A majority of people taking part in research commissioned by the Food Standards Agency were against European Union (EU) proposals to relax a ban on using processed animal protein (PAP) in livestock feed for chicken and pigs.

The Agency’s Board will be discussing the EU proposal on Wednesday 7 September.

In response to European Commission proposals that could see PAP used in UK livestock feed for the first time since 2001 (1996 in the case of pig protein), the Agency commissioned qualitative research with 80 people to gauge the public’s attitude towards a change in the current ban.

The results show that, having considered the risks and potential benefits of the proposals to relax the ban on pig and poultry feed, most of the participants involved in the research were against changes to the current restrictions.

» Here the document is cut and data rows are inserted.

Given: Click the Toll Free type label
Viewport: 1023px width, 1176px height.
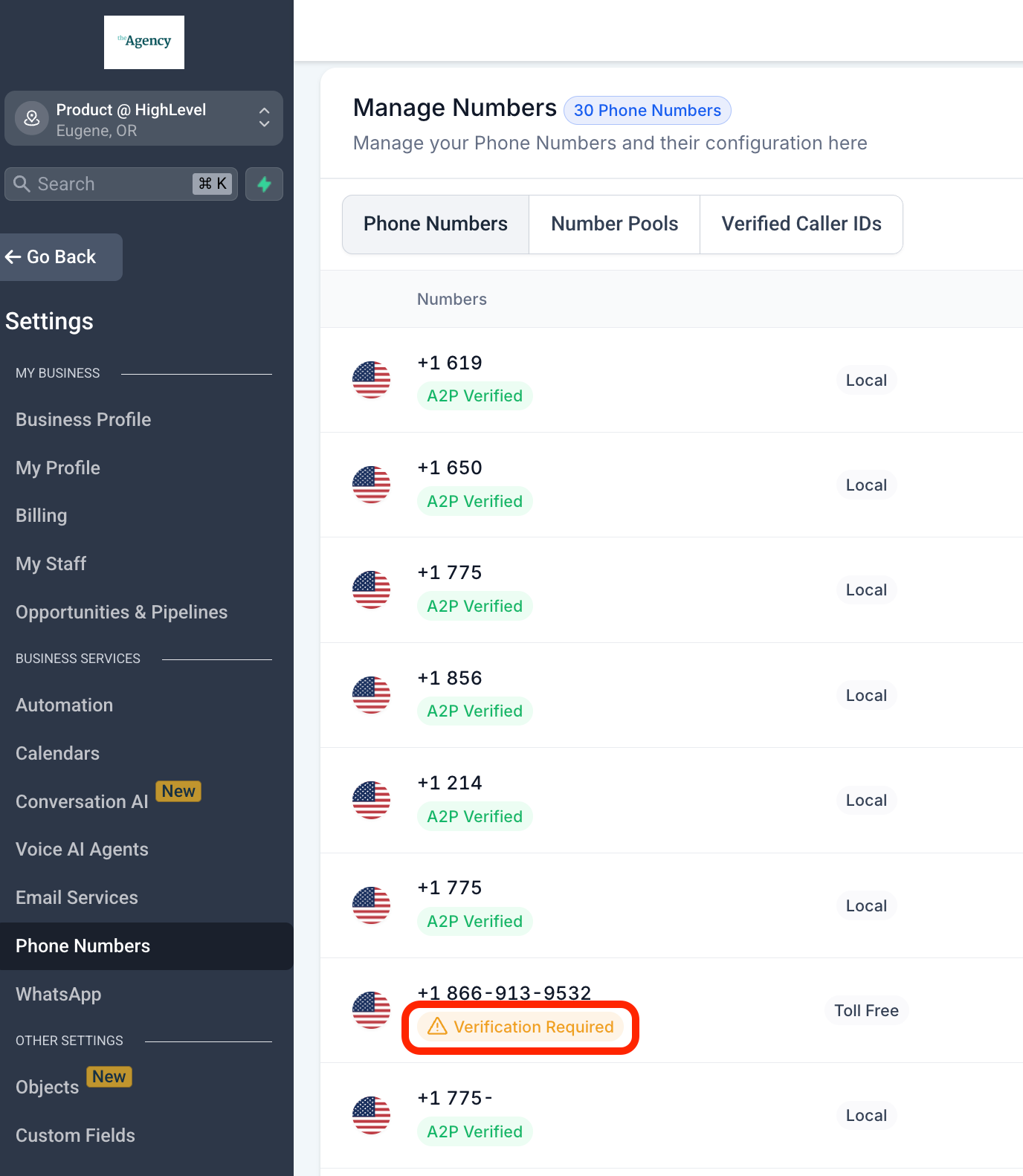Looking at the screenshot, I should [x=866, y=1011].
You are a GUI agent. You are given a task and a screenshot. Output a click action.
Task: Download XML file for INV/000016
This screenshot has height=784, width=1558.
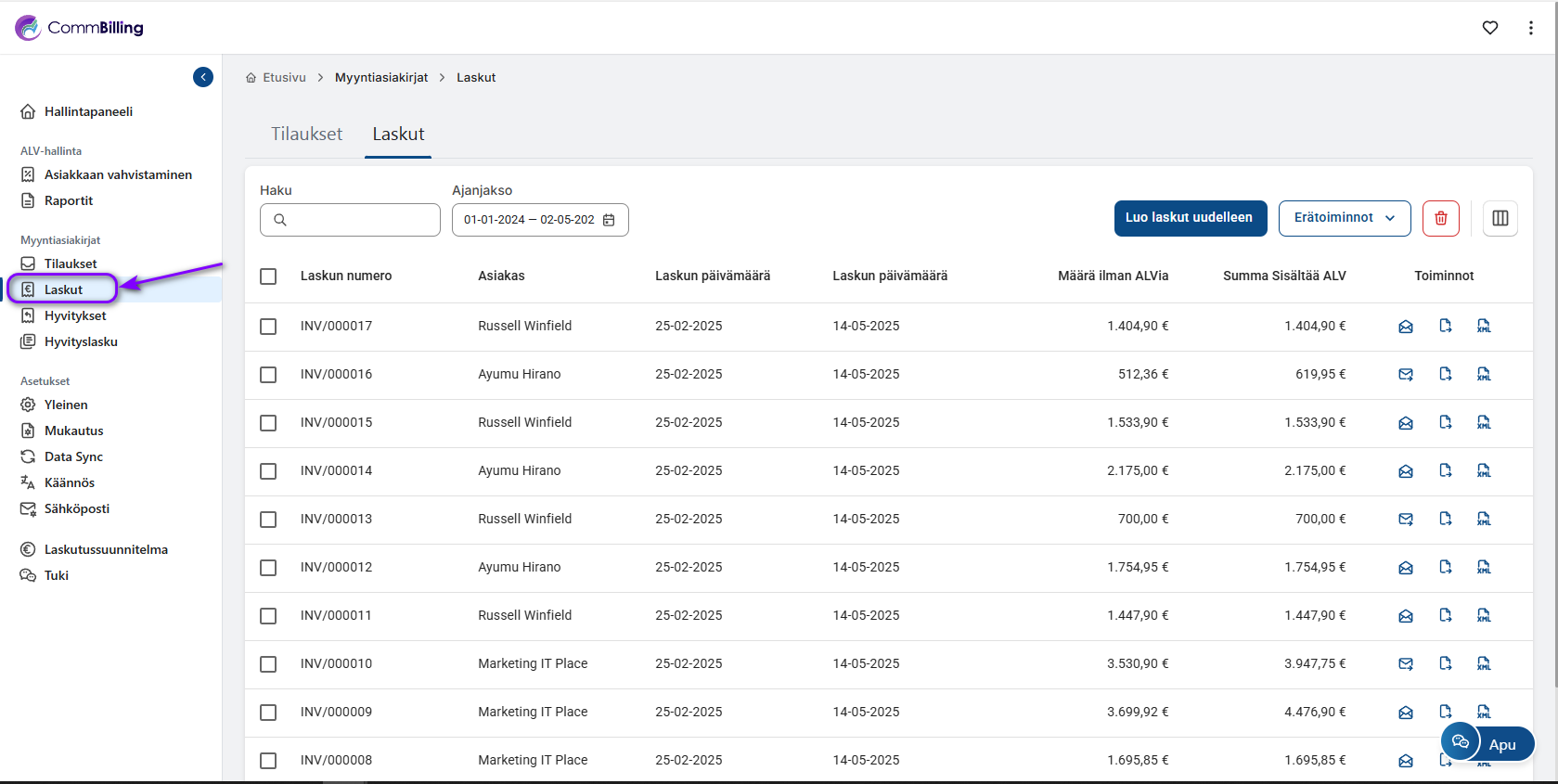[x=1484, y=375]
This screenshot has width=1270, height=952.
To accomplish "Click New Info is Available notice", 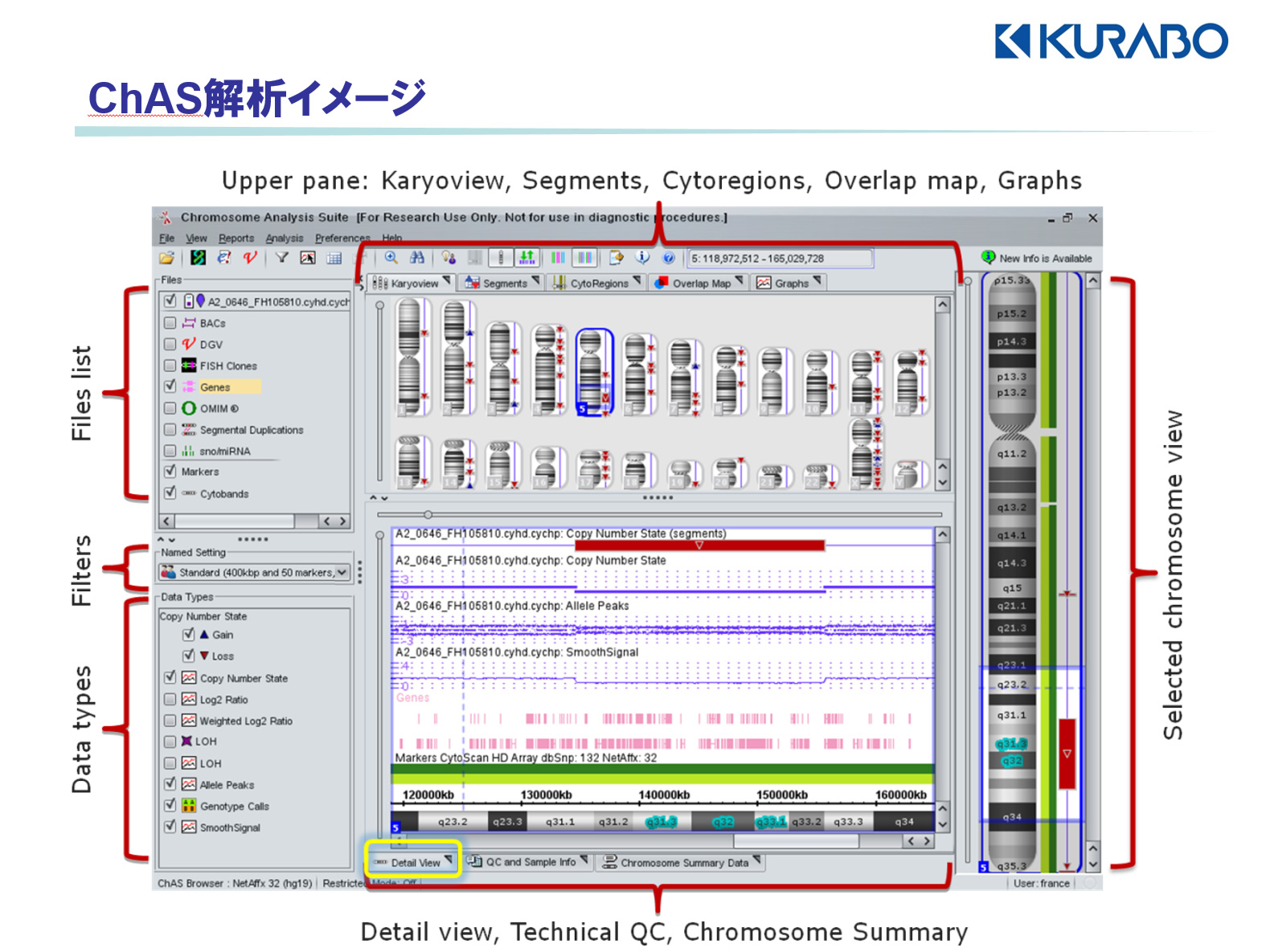I will [x=1037, y=258].
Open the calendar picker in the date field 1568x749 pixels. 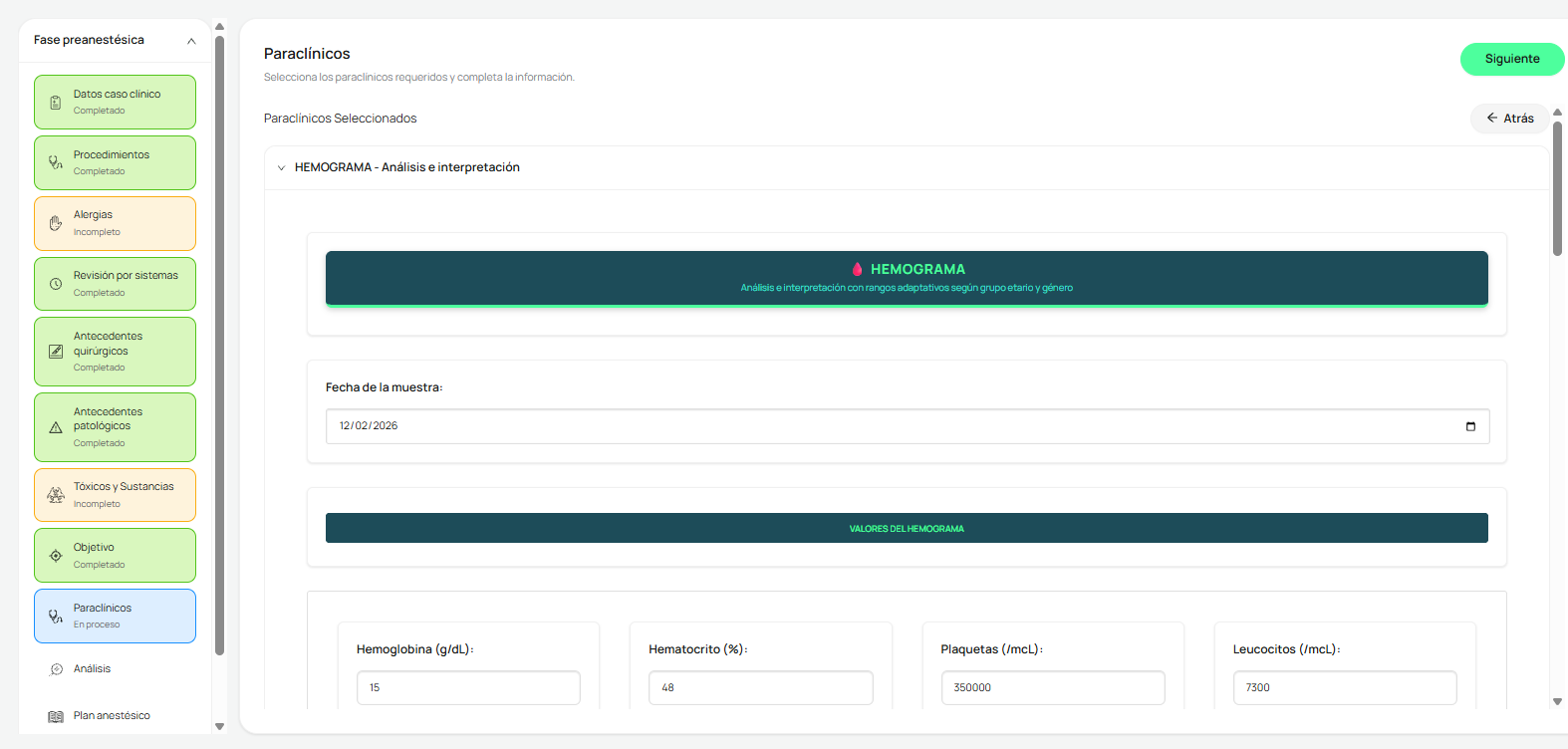coord(1470,426)
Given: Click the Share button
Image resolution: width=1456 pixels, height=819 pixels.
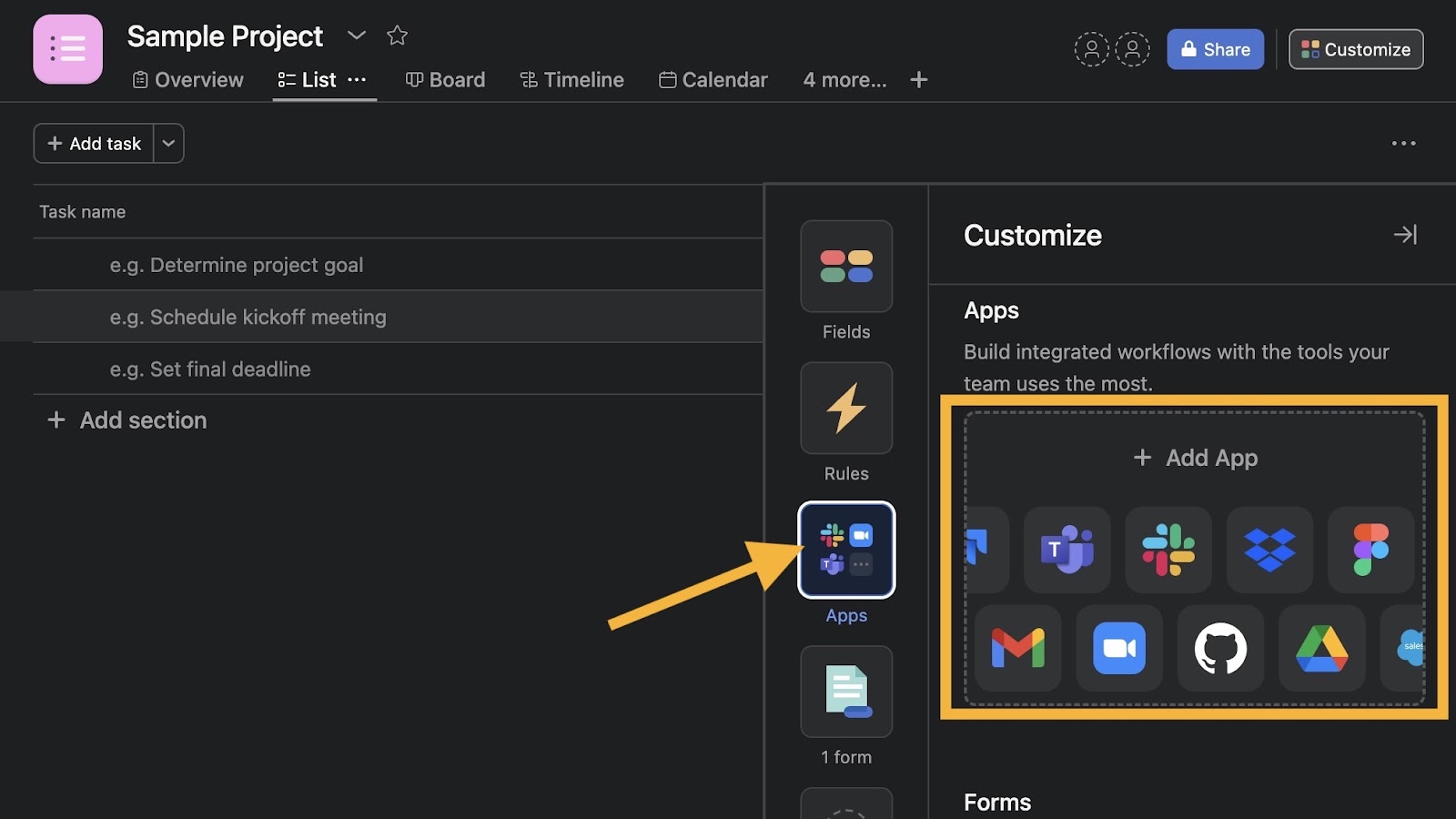Looking at the screenshot, I should click(1215, 49).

After receiving detailed information about the European Commission’s proposals, six out of the eight focus groups involved supported a continuation of the ban, with one group 'neutral' and the other 'for' relaxing the ban. The main reasons for opposing a relaxation of the ban were concerns about health risks, a lack of scientific knowledge about how diseases like BSE spread and concern about whether there were any benefits to the consumer.

While respondents discussed the potential economic and environmental benefits of the proposals, such as less wastage of meat by-products and a reduction in carbon emissions from importing soya – currently used as an alternative for PAP – from abroad, they felt that relaxing the ban would be a backwards step.

Research details

TNS-BRMB conducted research in August 2011 with 80 participants, divided into small focus groups of 10 people in Cardiff, Aberdeen, Belfast and Banbury. Information needs were identified at an initial discussion meeting. The groups reconvened a week later, where answers to their questions were provided. The research follows an earlier study, commissioned by the FSA in June 2011 to gauge public reaction to the proposed ban, involving four focus groups of 10 people (in Croydon and Huntingdon). The findings showed a majority of consumers were against plans to relax the ban.

The science behind the story

A total ban on the use of mammalian meat and bone meal in feed for all farmed animals was introduced in the UK in 1996, after a link was discovered between Bovine Spongiform Encephalopathy (BSE) and variant Creutzfeldt-Jacob Disease (vCJD). Feeding cattle protein to cattle caused the spread of BSE and led to an EU-wide ban on feeding PAP to all farmed animals in 2001.

Following advice from the European Food Safety Authority (EFSA), the decline of BSE in the EU and the development of improved animal feed screening tests, the European Commission is calling for the ban on using non-ruminant (pig and poultry) PAP in feed for pigs and poultry, to be lifted. Restrictions preventing the use of ruminant (cattle and sheep) animal protein in all livestock feed, and the ban on intra-species recycling (feeding PAP to the same species, such as pig PAP to pigs) would, however, remain.

In 1992, at the peak of the epidemic, 37,000 cases of BSE were identified in UK cattle. In 2010, 11 BSE cases were identified in the UK, of which five were born after August 1996, when the UK ban came into effect. In 2011 (up to 31 July), four BSE cases in the UK have been identified (two in Great Britain born after August 1996 and two in Northern Ireland, of which one was born after August 1996).